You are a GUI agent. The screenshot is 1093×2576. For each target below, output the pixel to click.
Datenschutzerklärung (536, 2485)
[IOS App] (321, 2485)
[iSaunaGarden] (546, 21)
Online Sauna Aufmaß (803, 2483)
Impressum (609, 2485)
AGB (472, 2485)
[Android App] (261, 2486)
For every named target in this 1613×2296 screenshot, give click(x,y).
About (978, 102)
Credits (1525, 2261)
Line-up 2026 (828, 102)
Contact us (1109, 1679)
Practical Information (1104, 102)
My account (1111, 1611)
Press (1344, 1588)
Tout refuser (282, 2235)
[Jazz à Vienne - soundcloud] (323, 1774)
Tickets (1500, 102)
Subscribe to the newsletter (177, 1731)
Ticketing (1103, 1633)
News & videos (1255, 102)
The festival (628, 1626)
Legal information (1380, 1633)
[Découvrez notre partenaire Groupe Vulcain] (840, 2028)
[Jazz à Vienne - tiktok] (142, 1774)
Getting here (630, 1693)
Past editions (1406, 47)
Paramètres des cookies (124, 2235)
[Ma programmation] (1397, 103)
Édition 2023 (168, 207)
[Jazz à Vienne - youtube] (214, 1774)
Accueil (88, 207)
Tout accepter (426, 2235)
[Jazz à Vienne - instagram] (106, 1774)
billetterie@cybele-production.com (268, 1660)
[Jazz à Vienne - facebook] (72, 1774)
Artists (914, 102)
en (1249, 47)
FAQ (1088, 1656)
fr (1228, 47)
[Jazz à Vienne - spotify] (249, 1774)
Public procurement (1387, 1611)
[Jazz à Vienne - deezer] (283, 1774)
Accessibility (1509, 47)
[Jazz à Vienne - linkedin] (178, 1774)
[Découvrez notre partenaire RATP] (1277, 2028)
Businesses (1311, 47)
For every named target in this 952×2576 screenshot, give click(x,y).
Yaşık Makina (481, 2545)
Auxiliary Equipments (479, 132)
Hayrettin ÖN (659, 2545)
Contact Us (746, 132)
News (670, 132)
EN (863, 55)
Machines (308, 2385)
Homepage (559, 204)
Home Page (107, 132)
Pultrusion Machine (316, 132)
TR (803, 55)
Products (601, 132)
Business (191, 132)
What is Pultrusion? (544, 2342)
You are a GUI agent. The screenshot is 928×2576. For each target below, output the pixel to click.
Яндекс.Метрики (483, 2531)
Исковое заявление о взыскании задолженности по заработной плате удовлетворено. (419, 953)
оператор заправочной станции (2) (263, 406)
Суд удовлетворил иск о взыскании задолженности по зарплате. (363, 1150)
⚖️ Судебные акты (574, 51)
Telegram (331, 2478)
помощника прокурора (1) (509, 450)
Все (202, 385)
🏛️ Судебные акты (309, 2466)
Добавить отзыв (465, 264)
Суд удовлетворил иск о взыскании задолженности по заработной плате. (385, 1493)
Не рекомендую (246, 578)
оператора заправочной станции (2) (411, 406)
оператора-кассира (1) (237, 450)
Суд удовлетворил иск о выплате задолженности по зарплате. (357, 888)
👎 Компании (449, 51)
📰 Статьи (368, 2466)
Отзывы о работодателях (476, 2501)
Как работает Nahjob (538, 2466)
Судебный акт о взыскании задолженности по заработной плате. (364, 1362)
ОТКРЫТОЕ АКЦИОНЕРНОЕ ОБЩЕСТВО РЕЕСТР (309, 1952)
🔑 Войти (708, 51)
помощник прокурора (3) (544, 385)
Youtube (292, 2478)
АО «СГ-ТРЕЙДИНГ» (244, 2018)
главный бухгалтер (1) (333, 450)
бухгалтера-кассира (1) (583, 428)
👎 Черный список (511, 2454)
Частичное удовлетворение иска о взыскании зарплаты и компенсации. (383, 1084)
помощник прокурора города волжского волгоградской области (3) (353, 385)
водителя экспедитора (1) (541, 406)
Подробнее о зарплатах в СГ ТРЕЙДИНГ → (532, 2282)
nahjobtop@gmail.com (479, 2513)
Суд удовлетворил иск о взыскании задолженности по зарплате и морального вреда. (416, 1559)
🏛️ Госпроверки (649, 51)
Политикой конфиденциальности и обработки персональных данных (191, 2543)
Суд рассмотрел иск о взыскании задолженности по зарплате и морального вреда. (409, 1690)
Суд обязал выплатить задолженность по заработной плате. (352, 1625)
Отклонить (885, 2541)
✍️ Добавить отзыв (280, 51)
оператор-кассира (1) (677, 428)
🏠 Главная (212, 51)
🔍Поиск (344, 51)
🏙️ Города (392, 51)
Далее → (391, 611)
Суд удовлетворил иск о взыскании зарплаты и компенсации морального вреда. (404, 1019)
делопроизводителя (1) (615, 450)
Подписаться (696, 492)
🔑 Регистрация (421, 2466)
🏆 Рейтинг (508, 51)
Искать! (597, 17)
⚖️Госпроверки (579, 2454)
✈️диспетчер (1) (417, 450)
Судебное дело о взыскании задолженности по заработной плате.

* Exercise details: Check each line of the entries above for the string "ТРЕЙДИНГ", and return those that contain it.

* Task result:
АО «СГ-ТРЕЙДИНГ» (244, 2018)
Подробнее о зарплатах в СГ ТРЕЙДИНГ → (532, 2282)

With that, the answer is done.